EAAI Journal 2026 Journal Article
Microseismic source localization and application based on the attention-based deep feedforward neural network model
- Zhuangcai Tian
- Jiahao Tian
- Sen Hua
- Liyuan Yu
- Hongwen Jing
- Jinran Wu
Microseismic events act as early warning indicators for dynamic disasters in the mining, making their precise localization a crucial aspect of disaster prevention and mitigation. This study utilized a numerical model of elastic wave propagation in layered geological strata to derive an accurate heterogeneous velocity model, thus addressing the limitations associated with traditional single-velocity models.

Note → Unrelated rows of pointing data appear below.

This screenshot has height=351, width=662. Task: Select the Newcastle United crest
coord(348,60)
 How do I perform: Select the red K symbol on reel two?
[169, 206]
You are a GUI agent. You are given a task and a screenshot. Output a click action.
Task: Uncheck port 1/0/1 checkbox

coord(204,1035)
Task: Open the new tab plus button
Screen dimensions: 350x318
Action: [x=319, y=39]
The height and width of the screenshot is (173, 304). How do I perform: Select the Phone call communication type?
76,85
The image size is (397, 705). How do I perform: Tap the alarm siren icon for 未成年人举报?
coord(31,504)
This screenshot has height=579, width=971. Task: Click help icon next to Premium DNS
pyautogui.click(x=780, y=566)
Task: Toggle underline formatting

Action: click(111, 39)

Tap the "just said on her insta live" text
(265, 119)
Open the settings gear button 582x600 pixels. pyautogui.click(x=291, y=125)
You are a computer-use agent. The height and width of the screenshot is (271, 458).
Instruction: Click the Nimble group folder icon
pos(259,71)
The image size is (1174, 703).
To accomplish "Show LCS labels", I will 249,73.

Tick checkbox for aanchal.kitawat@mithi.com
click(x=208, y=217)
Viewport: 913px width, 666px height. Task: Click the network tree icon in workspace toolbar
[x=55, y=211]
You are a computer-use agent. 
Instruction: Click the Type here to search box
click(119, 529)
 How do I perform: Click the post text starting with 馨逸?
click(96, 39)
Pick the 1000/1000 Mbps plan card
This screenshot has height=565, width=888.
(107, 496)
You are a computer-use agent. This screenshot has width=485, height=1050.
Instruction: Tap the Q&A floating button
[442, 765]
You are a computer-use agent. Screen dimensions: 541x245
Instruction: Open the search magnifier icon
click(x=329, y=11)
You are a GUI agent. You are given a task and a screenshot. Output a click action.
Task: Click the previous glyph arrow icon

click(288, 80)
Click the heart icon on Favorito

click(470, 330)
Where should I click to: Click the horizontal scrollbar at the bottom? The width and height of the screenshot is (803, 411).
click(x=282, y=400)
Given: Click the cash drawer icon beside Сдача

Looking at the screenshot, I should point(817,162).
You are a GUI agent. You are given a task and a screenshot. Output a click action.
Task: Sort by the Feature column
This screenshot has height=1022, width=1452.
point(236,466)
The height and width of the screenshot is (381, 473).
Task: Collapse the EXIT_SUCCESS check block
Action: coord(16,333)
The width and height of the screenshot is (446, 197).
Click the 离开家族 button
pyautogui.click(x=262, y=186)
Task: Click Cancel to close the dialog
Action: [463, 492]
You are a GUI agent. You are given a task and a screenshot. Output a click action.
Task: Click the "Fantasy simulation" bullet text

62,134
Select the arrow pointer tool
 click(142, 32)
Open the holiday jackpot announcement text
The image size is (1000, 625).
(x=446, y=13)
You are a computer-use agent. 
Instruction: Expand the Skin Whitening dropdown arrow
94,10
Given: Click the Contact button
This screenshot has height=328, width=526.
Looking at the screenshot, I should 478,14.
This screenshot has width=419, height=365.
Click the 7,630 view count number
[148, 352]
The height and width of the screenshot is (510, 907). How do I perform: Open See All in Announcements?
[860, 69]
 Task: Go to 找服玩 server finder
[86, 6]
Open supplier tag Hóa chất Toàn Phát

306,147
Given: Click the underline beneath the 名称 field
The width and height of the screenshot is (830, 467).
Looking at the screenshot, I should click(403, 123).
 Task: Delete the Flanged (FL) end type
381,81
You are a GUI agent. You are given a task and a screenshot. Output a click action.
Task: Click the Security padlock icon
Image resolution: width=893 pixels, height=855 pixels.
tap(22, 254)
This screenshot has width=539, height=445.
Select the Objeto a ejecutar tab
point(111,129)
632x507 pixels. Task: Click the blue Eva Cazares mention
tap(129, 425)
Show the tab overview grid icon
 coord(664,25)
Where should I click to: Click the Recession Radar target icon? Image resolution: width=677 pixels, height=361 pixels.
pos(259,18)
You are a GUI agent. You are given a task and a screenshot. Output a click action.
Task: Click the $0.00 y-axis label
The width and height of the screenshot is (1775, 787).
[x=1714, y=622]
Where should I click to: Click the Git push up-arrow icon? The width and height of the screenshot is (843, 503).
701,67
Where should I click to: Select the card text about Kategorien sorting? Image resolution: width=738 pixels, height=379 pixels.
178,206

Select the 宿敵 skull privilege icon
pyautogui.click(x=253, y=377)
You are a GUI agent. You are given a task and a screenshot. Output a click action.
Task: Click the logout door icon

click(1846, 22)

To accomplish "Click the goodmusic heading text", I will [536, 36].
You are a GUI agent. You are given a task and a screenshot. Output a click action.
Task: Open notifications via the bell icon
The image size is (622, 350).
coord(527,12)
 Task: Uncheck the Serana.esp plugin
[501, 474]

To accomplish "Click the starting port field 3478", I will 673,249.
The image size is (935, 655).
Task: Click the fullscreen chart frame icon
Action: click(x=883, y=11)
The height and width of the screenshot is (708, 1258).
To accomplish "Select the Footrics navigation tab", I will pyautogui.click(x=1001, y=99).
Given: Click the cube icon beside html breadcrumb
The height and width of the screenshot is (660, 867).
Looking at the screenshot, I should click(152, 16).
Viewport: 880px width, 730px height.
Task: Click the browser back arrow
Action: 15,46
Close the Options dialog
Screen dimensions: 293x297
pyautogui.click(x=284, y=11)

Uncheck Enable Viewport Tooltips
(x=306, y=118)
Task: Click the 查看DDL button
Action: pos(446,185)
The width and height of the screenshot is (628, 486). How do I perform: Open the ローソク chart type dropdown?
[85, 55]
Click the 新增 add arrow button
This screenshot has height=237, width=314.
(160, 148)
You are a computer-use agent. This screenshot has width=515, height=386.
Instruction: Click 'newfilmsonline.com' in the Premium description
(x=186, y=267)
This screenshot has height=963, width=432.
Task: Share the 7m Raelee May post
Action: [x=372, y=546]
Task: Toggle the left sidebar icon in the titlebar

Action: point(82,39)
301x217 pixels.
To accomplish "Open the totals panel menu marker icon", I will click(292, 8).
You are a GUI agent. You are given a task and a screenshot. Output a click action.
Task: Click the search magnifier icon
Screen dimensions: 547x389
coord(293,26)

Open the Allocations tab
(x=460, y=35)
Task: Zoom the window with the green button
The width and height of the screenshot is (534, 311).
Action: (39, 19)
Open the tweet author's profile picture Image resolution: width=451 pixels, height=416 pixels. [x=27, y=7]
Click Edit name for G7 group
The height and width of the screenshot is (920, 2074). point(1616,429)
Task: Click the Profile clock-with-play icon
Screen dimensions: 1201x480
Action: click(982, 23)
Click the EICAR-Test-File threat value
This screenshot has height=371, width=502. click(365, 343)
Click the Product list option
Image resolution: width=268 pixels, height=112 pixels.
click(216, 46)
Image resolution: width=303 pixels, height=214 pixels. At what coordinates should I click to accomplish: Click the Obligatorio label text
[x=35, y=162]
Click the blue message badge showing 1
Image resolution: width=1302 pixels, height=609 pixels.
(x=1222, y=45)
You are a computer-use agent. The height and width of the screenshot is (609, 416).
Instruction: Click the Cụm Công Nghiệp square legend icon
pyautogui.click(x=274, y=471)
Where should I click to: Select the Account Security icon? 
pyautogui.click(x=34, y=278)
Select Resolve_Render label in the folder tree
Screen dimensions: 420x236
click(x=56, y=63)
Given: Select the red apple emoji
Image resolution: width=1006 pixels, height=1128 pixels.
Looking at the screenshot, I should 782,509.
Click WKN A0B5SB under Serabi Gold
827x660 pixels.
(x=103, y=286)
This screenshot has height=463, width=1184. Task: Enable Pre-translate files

By simulating elastic waveform data from 1617 microseismic source points based on the refined velocity model, a comprehensive dataset comprising 12, 936 entries was generated. This dataset includes monitoring point locations, P-wave arrival times, and source coordinates. The Attention-based Deep Feedforward Neural Network (ADFNN) model, incorporating multi-head self-attention and residual modules, was developed for localization. The results indicated that the average localization error for this model was merely 13. 02 m. In comparison, traditional methods such as the Geiger method and the Newton method exhibited localization errors of 30. 07 m and 38. 75 m, respectively, demonstrating accuracy improvements of 56. 7% and 66. 4%. Furthermore, the ADFNN model significantly outperformed the standard Feedforward Neural Network model, which had a localization error of 45. 53 m. Field blasting tests conducted in the actual roadway, which served as the basis for the model, yielded an average localization error of 23. 44 m for the ADFNN model. This result is substantially lower than those obtained using traditional methods and the Feedforward Neural Network model, which reported errors ranging from 27. 34 m to 97. 26 m. The proposed approach effectively addresses the complexities of modeling wave velocity nonlinearity in intricate geological settings, significantly enhancing the accuracy and efficiency of microseismic source localization. This advancement presents a novel solution for achieving high-precision microseismic source localization in mining operations.